Ask HN: How do you keep track of the components you develop and run? - petr-k
What methods or tools do you use to keep track of the various components (whole systems, microservices, libraries, ...) and their interdependencies in your organization?<p>When the number of these components grows rapidly, it can become increasingly annoying having to search for these components, navigate between their source code, documentation, CI setup and history, recent log entries, deployment information (number of instances, endpoints), metrics, monitoring dashboards, etc.<p>I know Spotify tries to approach this with an in-house tool called System-Z (see https:&#x2F;&#x2F;dzone.com&#x2F;articles&#x2F;modeling-microservices-at-spotify-with-petter-mari). Have you seen any other interesting tools in this space?<p>Do you think it is beneficial to have tools that make this easier and show all the necessary information in one place (via UI or an API), possibly along with visualizing application dependencies? Or do you believe this is basically a non-issue, given how lots of organizations are moving into the cloud, where vendors can provide a lot of these tools for you?
======
BjoernKW
For most organisations traditional tools like IDEs, version control systems,
logging and monitoring should indeed suffice. A great IDE such as IntelliJ
IDEA and a tool like GitLab help a lot when it comes to keeping track of
source code dependencies and deployments.

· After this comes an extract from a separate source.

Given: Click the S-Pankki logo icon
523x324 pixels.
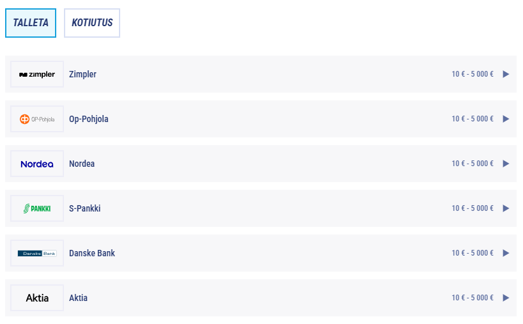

Having a tool that visualises all dependencies in one place is nice to have
but it shouldn't be essential to run a system.

If you're running a larger number of services service discovery and properly
naming services is vital rather than being able to visualise them.

------
aprdm
We use rez for package management (libraries) and it does have tools to show
every package that depends on your package, or, every library you depend on
(and their dependencies) in a node graph.

We use consul UI to show all the services that we have, where they're running,
number of instances and so on.

We use ELK for service specific metrics / centralized logs.

We use Confluence WIKI for user / dev docs. Plus the README on the project
git.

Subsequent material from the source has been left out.